## start

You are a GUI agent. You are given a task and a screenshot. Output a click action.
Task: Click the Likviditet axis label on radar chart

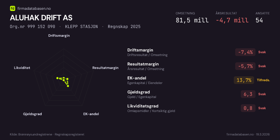(22, 68)
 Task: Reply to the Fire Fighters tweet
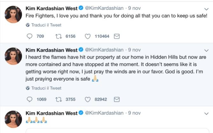[29, 36]
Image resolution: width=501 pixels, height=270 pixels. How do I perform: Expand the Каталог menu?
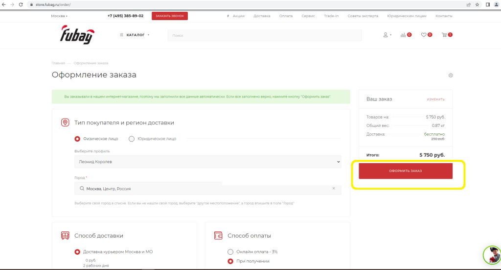click(x=135, y=35)
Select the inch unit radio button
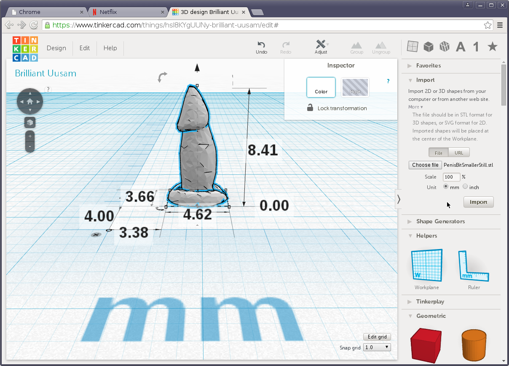The image size is (509, 366). tap(465, 187)

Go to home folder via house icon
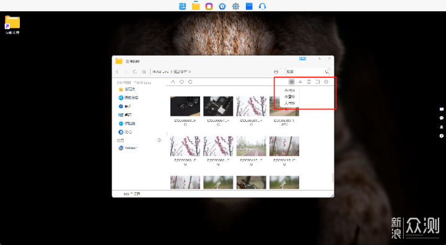pyautogui.click(x=144, y=72)
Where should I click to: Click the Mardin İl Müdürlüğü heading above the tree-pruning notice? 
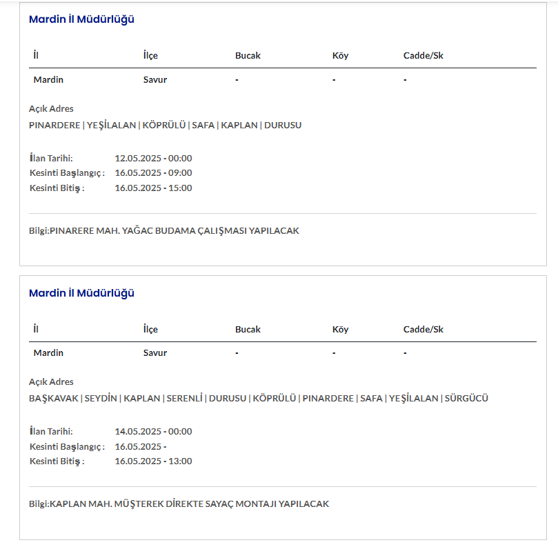pos(81,19)
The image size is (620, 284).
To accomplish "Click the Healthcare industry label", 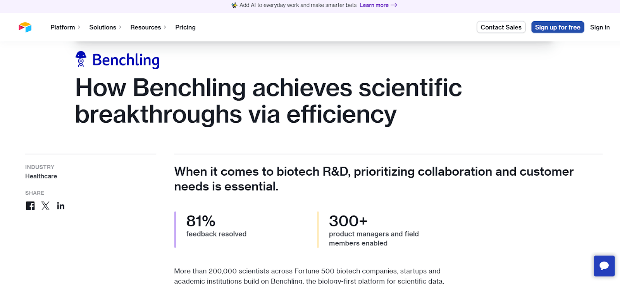I will pyautogui.click(x=41, y=176).
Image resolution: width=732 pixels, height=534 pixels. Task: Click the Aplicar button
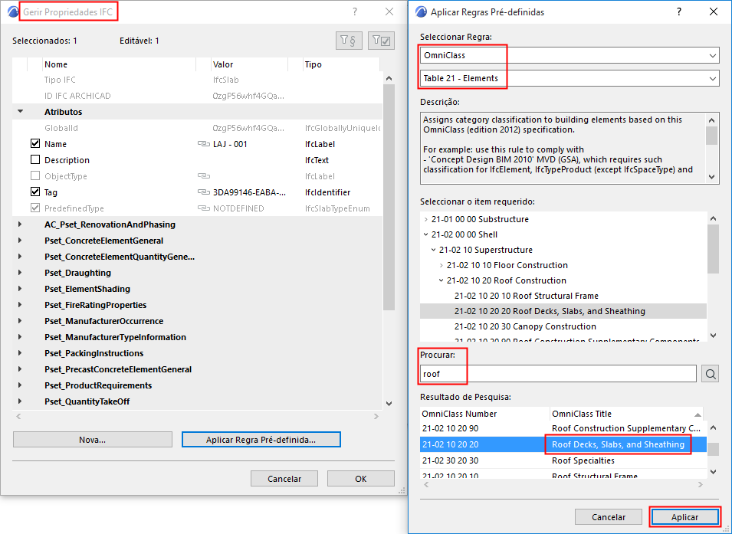coord(684,516)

## end

- Written instruction -
Please rewrite the lines of the records from the line holding "Image resolution: width=732" through the end of the records, inclusive, as a Markdown table with the columns Row and Text, skipping blank lines. Leave the pictures out of the answer.

- Task output -
| Row | Text |
|---|---|
| 1 | Image resolution: width=732 pixels, height=534 pixels. Task: Click the Aplicar button |
| 2 | coord(684,516) |